Une analyse partagée par Gilbert Cette, professeur à la Neoma Business School : « Une bonne performance en matière d’emploi se fait au prix d’une productivité lente, voire légèrement supérieure.n est en baisse, depuis un ou deux ans. » De nombreuses entreprises, dit-il, n’ont pas encore retrouvé le niveau de leur production avant la crise sanitaire, mais elles ont préféré garder les salariés qu’elles employaient avant l’épidémie afin de pouvoir répondre aux commandes lors de la reprise.ccurs. « Ils se sont retrouvés avec un sureffectif, qu’ils ont pu payer grâce à une trésorerie abondante accumulée avec les mécanismes de soutien mis en place par l’État . » note-t-il.

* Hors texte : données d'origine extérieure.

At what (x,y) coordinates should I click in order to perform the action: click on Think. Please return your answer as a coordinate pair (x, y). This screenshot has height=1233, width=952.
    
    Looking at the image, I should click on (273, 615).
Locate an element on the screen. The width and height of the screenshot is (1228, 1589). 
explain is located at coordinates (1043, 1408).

Pour Gilbert Cette, une telle situation risque de soulever des difficultés si elle persiste, « parce que nous avons besoin d’une productivité vigoureuse pour financer la transition écologique, les augmentations de salaires, l’adaptation de notre société au vieillissement de la population, etc. »

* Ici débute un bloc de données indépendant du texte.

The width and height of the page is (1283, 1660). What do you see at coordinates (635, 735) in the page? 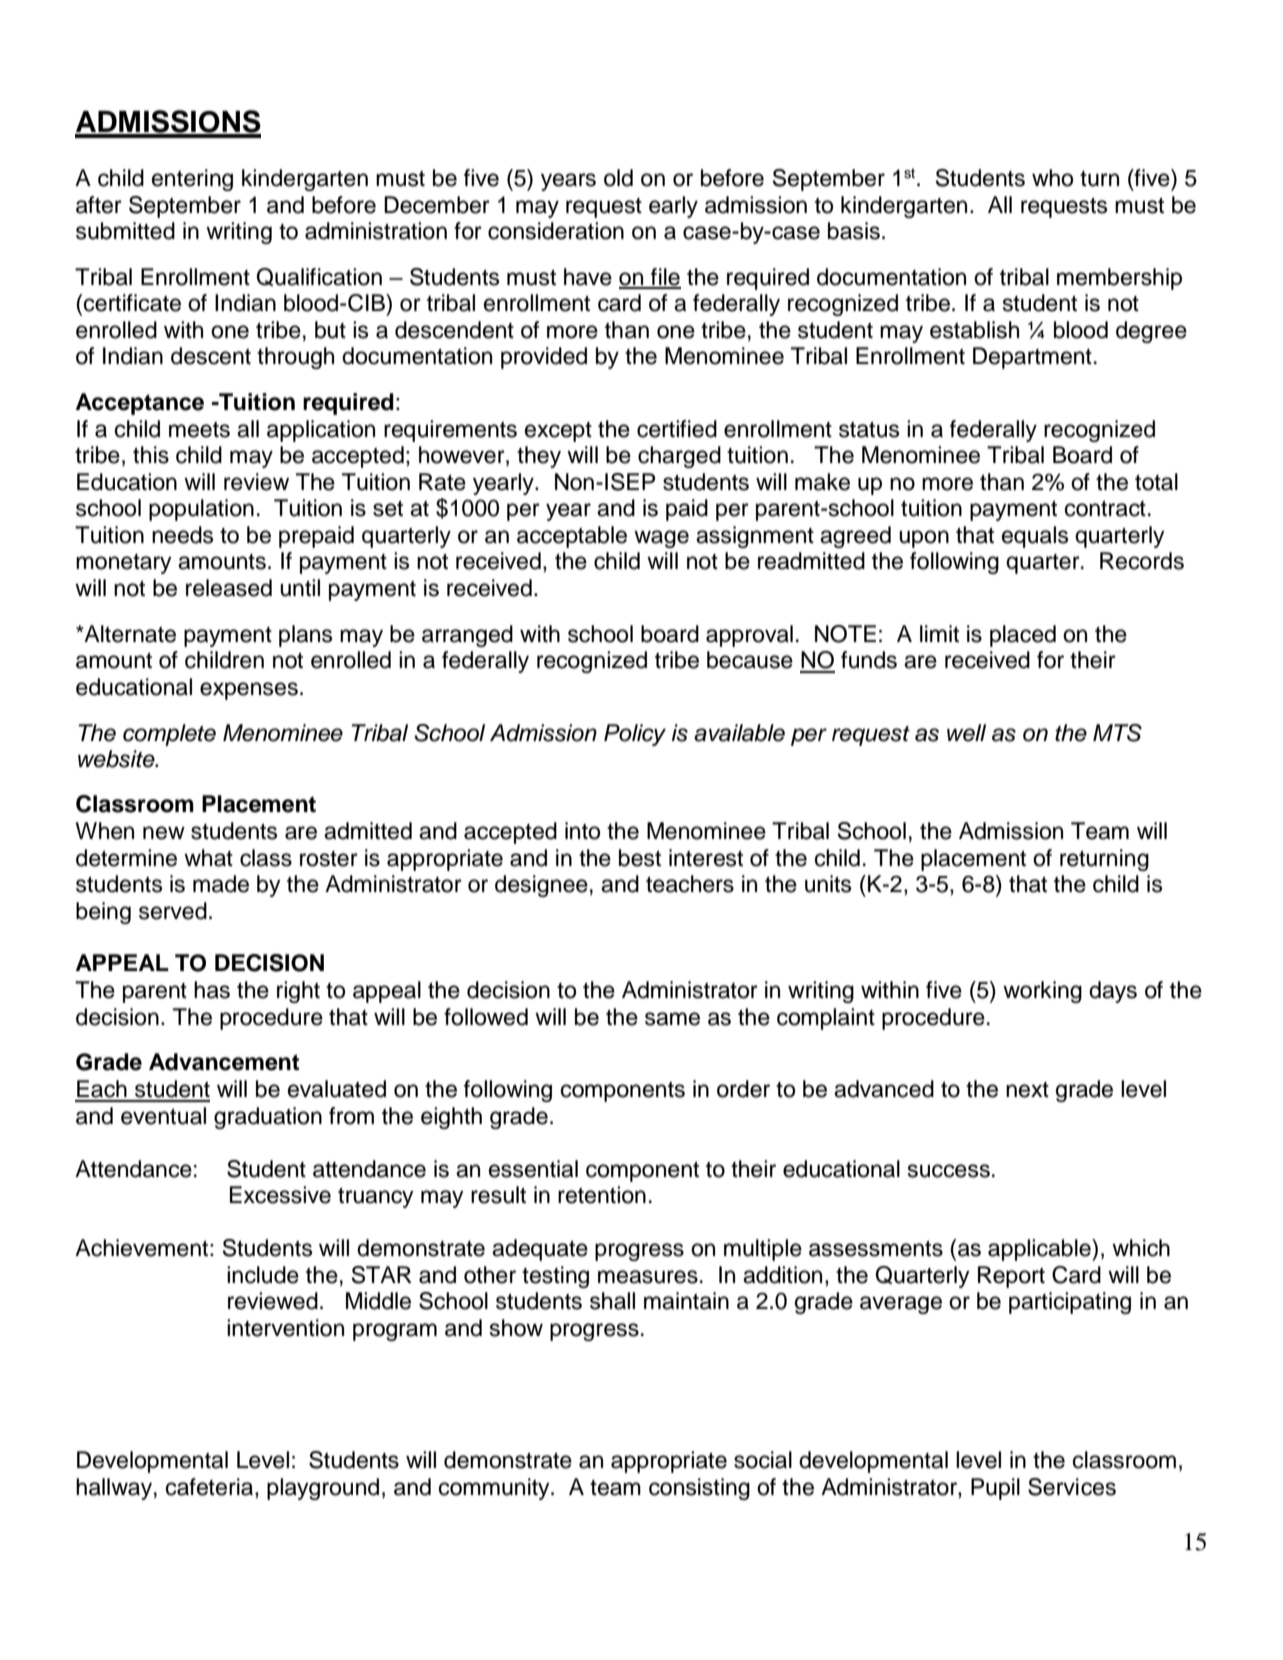
I see `Policy` at bounding box center [635, 735].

Professeur à Sciences Po, Philippe Martin avance une explication complémentaire : « Le marché du travail résiste aux chocs, liés hier à l’épidémie de Covid-19 et aujourd’hui à l’invasion de l’Ukraine par la Russie » Déchiffre. Selon lui, il s’agit de« une rupture de tendance par rapport aux crises du début des années 2000 et de 2008-2009, qui ont entraîné une augmentation persistante du chômage ».
Le « quoi qu’il en coûte » a bien sûr joué en faveur de cela « résilience » grâce aux multiples aides accordées aux entreprises et aux actifs. « Mais cela doit sans doute aussi être considéré comme une conséquence des réformes entreprises au cours de cette période de cinq ans et avant 2017 pour rationaliser le fonctionnement du marché du travail . » souligne Philippe Martin, évoquant les nombreuses mesures prises au cours des quinze dernières années : assouplissement des règles d’adaptation des effectifs dans les entreprises, contrôle des indemnités industrielles qui donne de la visibilité sur le coût des licenciements injustifiés, introduction du licenciement conventionnel qui a facilité les séparations entre patron et salarié… « Tout s’assemble pour que la peur de l’embauche soit levée » résume-t-il.
La question est maintenant de savoir si, malgré sa résilience, le marché du travail ne finira pas par être pris dans les vents contraires qui soufflent sur la croissance.